» **Records for the exercise**

::::

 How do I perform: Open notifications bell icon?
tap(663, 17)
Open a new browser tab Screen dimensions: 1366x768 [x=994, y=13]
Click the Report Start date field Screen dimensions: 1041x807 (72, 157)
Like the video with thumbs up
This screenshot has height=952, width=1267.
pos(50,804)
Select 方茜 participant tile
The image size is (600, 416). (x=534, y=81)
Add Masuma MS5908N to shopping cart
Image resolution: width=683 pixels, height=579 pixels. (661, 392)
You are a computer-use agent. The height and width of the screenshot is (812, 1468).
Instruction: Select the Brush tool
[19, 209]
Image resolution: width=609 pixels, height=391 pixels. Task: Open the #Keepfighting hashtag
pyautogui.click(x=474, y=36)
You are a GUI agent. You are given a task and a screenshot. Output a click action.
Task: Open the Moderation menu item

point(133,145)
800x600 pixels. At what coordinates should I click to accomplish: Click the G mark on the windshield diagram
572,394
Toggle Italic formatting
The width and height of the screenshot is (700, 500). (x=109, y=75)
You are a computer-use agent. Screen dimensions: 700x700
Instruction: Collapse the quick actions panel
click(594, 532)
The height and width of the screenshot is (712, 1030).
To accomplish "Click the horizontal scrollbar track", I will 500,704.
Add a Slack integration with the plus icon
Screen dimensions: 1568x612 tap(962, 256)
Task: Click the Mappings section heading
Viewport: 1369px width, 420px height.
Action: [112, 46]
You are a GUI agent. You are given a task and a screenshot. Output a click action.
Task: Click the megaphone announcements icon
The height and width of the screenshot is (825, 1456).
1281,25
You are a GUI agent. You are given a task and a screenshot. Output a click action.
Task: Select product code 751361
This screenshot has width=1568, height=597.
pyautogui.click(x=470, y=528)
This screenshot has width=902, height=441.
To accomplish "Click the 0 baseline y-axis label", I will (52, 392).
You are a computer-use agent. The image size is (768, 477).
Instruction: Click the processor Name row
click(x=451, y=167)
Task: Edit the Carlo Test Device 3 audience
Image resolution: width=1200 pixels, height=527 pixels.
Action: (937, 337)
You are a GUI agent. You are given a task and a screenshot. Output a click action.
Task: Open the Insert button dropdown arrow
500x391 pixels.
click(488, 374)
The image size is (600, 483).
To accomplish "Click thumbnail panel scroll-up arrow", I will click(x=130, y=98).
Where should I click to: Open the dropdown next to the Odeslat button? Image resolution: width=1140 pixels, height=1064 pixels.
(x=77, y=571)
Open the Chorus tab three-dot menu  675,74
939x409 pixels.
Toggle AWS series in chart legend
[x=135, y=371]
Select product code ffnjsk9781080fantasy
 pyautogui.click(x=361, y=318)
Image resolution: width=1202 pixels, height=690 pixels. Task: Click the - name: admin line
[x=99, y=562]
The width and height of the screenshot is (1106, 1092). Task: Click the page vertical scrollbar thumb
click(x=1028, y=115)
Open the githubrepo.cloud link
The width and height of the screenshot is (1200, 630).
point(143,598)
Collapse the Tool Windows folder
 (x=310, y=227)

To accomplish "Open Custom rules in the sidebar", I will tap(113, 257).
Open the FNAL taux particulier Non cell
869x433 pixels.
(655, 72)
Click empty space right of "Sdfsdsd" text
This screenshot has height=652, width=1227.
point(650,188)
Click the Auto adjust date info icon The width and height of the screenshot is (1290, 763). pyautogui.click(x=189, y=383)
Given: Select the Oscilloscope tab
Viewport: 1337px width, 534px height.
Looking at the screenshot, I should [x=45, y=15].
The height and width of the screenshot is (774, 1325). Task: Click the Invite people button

::::

» **Task goal**
Count the lines in the entries above that contain the string "arrow", with case counting, and reply with only the number.

» **Exercise solution**
2